> [Dataset extract]

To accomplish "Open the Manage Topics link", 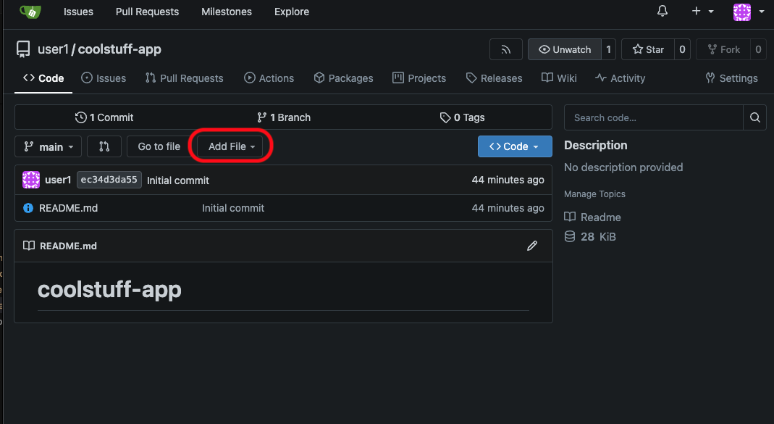I will pyautogui.click(x=595, y=194).
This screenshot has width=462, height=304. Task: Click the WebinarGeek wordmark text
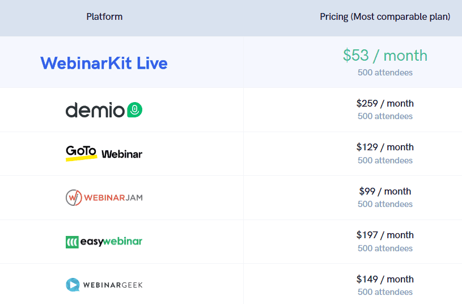pos(113,285)
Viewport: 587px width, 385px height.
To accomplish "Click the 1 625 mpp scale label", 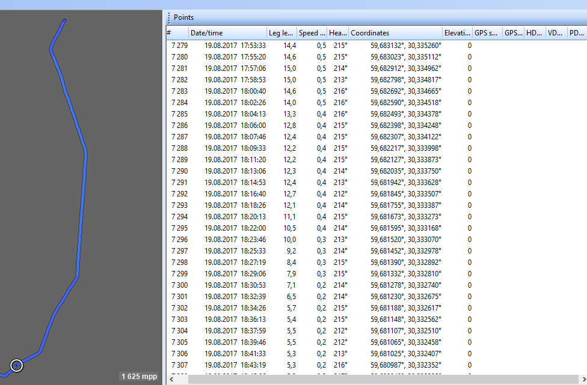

> [Requirement]
Only the lines from the one containing "This screenshot has" through the last line of the entries should be transcribed, exactly and with no pictures.

> [Response box]
This screenshot has width=462, height=304. Task: Click the WebinarGeek wordmark text
pos(113,285)
Viewport: 587px width, 385px height.
To accomplish "Click the 1 625 mpp scale label", 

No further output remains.